Q - Imagine you are given a really large stream of data elements (queries on google searches in May, products bought at Walmart during the Christmas season, names in a phone book, whatever). Your goal is to efficiently return a random sample of 1,000 elements evenly distributed from the original stream. How would you do it?
I am looking for -
This may be a vague question.. I tried to google "randomly sample data set" but did not find any relevant results.
Binary sample/don't sample may not be the right answer.. suppose you want to sample 1000 strings and you do it via coin toss.. This would mean that approximately after visiting 2000 strings.. you will be done.. What about the rest of the strings?
I read this post - http://gregable.com/2007/10/reservoir-sampling.html
which answers this Q quite clearly..
Let me put the summary here -
SIMPLE SOLUTION
Assign a random number to every element as you see them in the stream, and then always keep the top 1,000 numbered elements at all times.
RESERVOIR SAMPLING
Make a reservoir (array) of 1,000 elements and fill it with the first 1,000 elements in your stream. Start with i = 1,001. With what probability after the 1001'th step should element 1,001 (or any element for that matter) be in the set of 1,000 elements? The answer is easy: 1,000/1,001. So, generate a random number between 0 and 1, and if it is less than 1,000/1,001 you should take element 1,001. If you choose to add it, then replace any element (say element #2) in the reservoir chosen randomly. The element #2 is definitely in the reservoir at step 1,000 and the probability of it getting removed is the probability of element 1,001 getting selected multiplied by the probability of #2 getting randomly chosen as the replacement candidate. That probability is 1,000/1,001 * 1/1,000 = 1/1,001. So, the probability that #2 survives this round is 1 - that or 1,000/1,001.

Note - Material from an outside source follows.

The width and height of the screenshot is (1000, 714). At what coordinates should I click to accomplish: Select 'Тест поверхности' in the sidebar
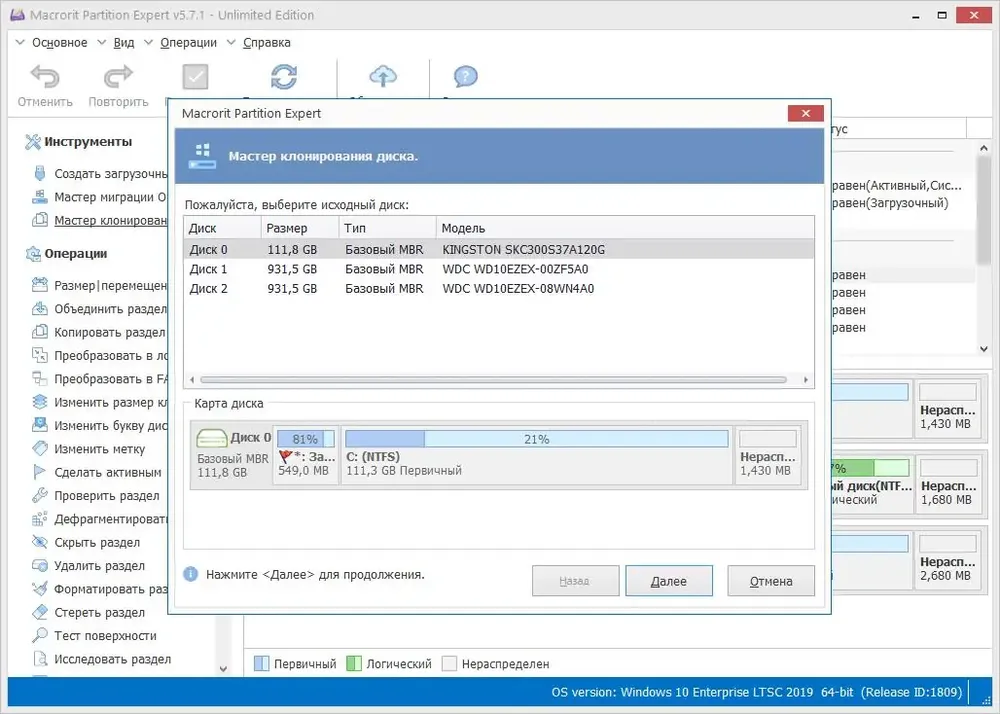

This can be extended for the i'th round - keep the i'th element with probability 1,000/i and if you choose to keep it, replace a random element from the reservoir. The probability any element before this step being in the reservoir is 1,000/(i-1). The probability that they are removed is 1,000/i * 1/1,000 = 1/i. The probability that each element sticks around given that they are already in the reservoir is (i-1)/i and thus the elements' overall probability of being in the reservoir after i rounds is 1,000/(i-1) * (i-1)/i = 1,000/i.